Anaerobic Digestion Facility
The ADF has 16 concrete tunnel bunkers and operates in a sequential batch process. Each bunker is 23-feet wide, 17-feet high, and 100-feet deep. About 250 to 300 tpd/day of organics are recovered at the MRF and brought to the ADF. Operators fill a tunnel to about 75% capacity with the daily organics delivery. Once loaded, the tunnels are closed and sealed air-tight. The material digests for 28 days. Percolate — a microbe-rich liquid — is periodically applied to the organic feedstock to keep it moist and inoculate it with the microbes that digest the organic feedstock and produce methane. The tunnels’ and percolate tank’s walls and floors are heated — using heat captured from the combined heat and power (CHP) engines — to maintain the percolate and tunnels at a temperature of 106° to 110°F. On average, about 50,000 gallons of percolate are used per fermenter.
MRPV notes that plastic and some 2.5-inch-plus inerts provide adequate porosity in the mass to facilitate percolate circulation. Moisture content of the material going into the tunnels is 45% to 50%. At the end of 28 days, operators remove 60% of the digestate in the garage. The remaining 40% is blended with incoming organic fines to inoculate the fresh material.
The moisture content of the digestate is 60% to 65%. The digestate is conveyed to the composting pad, where it is mixed in a 1:1 ratio (by weight) with an amendment. MRPV has experimented using ground green waste or mulch as the amendment versus finished compost and says they all work well in the mix.

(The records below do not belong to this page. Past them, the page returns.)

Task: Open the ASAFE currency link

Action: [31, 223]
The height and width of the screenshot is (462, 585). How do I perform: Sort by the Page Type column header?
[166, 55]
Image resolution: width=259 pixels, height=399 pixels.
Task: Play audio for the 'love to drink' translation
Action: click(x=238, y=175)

The blended material is composted in windrows for 18 days and achieves PFRP within the required 15 consecutive days above 130°F. Typically, temperature of 131°F is achieved within 24 hours, and then remains in the 140° to 150°F range during active composting. Moisture content after 18 days is about 38% to 40%. The compost used as blending material sometimes undergoes a second 18-day composting cycle. Finished compost is screened in a trommel with 2-inch holes; the 2-inch-minus fraction is screened in a second trommel with 5/8th-inch holes. The unders are conveyed to a densimetric table to remove glass and stones. Residuals after compost screening are about 25% and are landfilled.
MRPV has been conducting trials with two types of aerated static pile composting systems — the GORE engineered cover and the Engineered Compost Systems’ ASP design — to control the odor emissions and increase the capacity of the compost facility. Ranchlands are among the markets being considered for the finished compost.
The ADF has two 1.1 MW combined heat and power (CHP) engines, and the MRF has two 1.4 MW engines operating on landfill gas to power the MRF and ADF . There is also 1 MW of rooftop solar panels on the MRF and ADF. The ADF has a 20-year fixed-price contract power purchase agreement with Southern California Edison under the state’s feed-in tariff program (BioMAT) for small bioenergy renewable generators less than 5 MW in size.
About two years in, The ReSource Center is operating at or above expectations, according to MRPV. Receiving over 40 inches of rain in the beginning of 2023 (3 times the normal amount) resulted in excess percolate, which inhibited biogas generation. The ADF is slowly recovering from the setback, as the microbial levels in the percolate gradually increase and the composting facility gets back to normal operating conditions.